Vicente Verdú
Hasta hace muy poco llevar una segunda vida era cosa de granujas. Hoy prácticamente todos llevamos una segunda vida. O alguna más. La red ha desarrollado la posibilidad de ofrecernos una oportunidad suplementaria de ser. De este modo, va tramando, día tras día, un carácter social de proporción desconocida y, en consecuencia, tarde o temprano, un seguro efecto cualitativo que alterará la condición humana.
El bloque de carácter metafísico que tiempos muy religiosos situaban después de la muerte redimiendo algunos aspectos de nuestras vidas, se ha convertido en un nuevo ciberbloque donde, sin necesidad de morir, se despliega el ejercicio de otras vidas. Cierto que no se trata de las anheladas vidas paradisíacas prometidas por la fe pero, al menos, son mucho más ciertas.

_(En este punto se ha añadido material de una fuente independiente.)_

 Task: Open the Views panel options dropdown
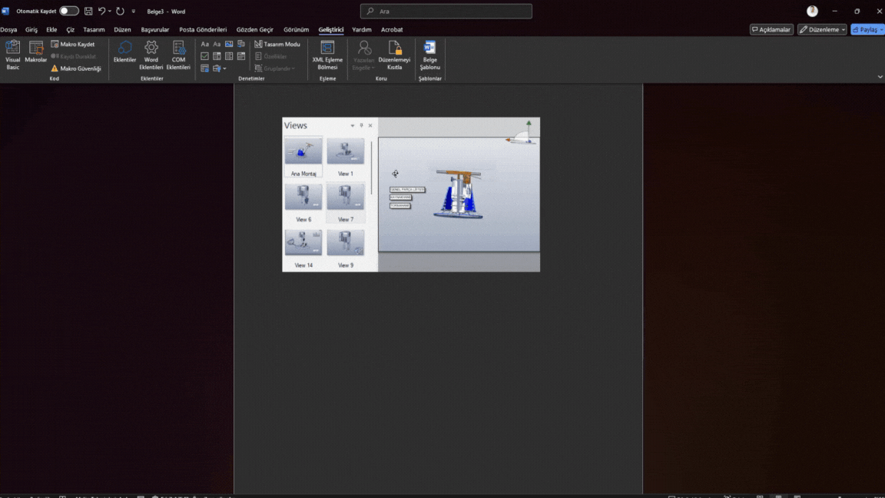353,126
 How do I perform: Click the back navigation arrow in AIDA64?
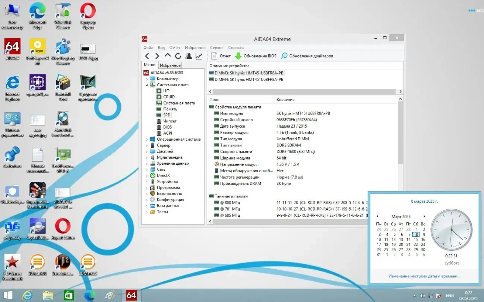tap(148, 55)
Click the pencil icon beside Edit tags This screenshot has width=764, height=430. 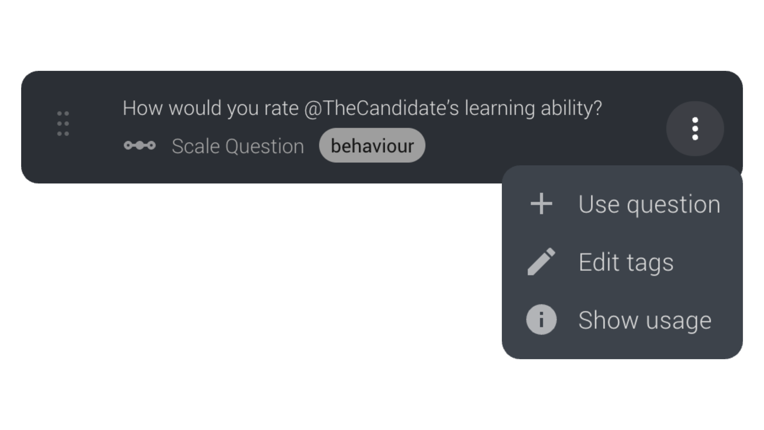click(541, 262)
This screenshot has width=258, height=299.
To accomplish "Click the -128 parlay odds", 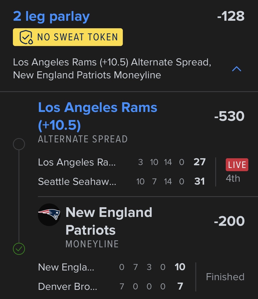I will point(231,16).
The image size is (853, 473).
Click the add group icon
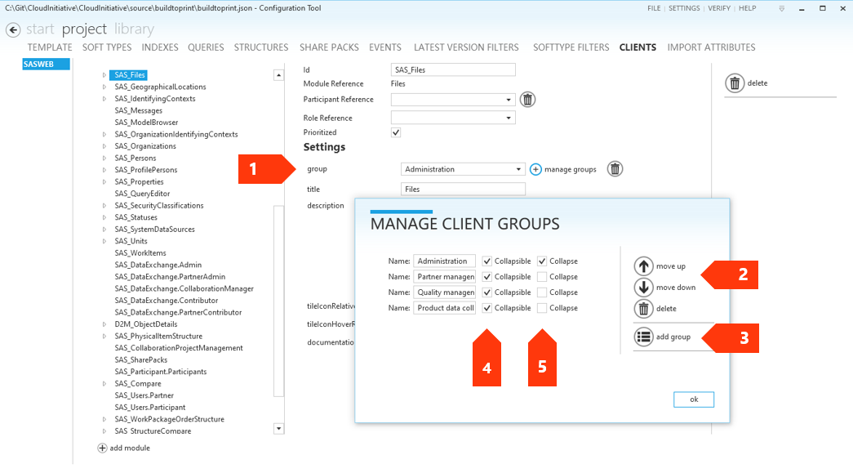[x=644, y=337]
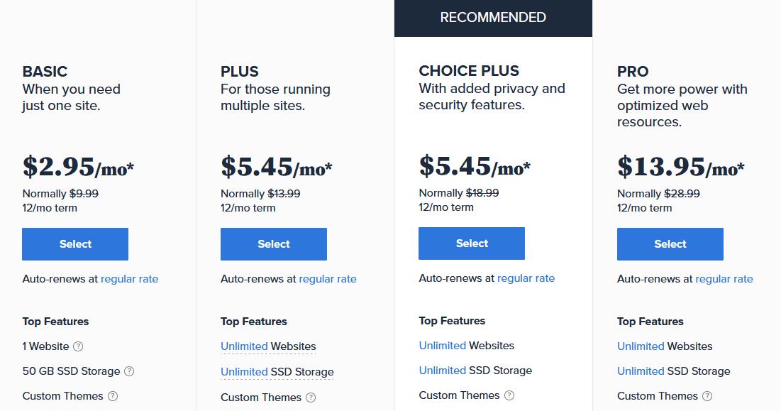Click Unlimited Websites in Choice Plus plan

[466, 346]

La comunicación en la red, el travestismo multidireccional, el juego del ser y no ser, conforman una constelación de síntomas que en su conjunto delatan lo estrecha que se nos queda la vida real. Pero, además, ¿puede llamarse actualmente virtual la vida en la pantalla? El comercio, el vicio, el amor, la compañía, la risa, la información, el revés del ciberespacio ¿son virtuales? Claro que no. A la existencia cuerpo a cuerpo se une la vivencia a distancia supuesta, a la necesidad del conflicto cara a cara se añade la peripecia sentida con el avatar.
El ser humano está cambiando así sustancialmente y no ya por razón de la ingeniería genética sino, ante todo, por el motor de la gente. Lo más importante de nuestro tiempo en la salud o en la enfermedad, en el conocimiento o en la ilusión se basa con toda evidencia en la vasta y múltiple comunicación humana actual. Tan variada como variable, tan propensa como portátil, tan ligera como veloz, tan universal como sólo antes los dioses podían permitirse el lujo de gozarla.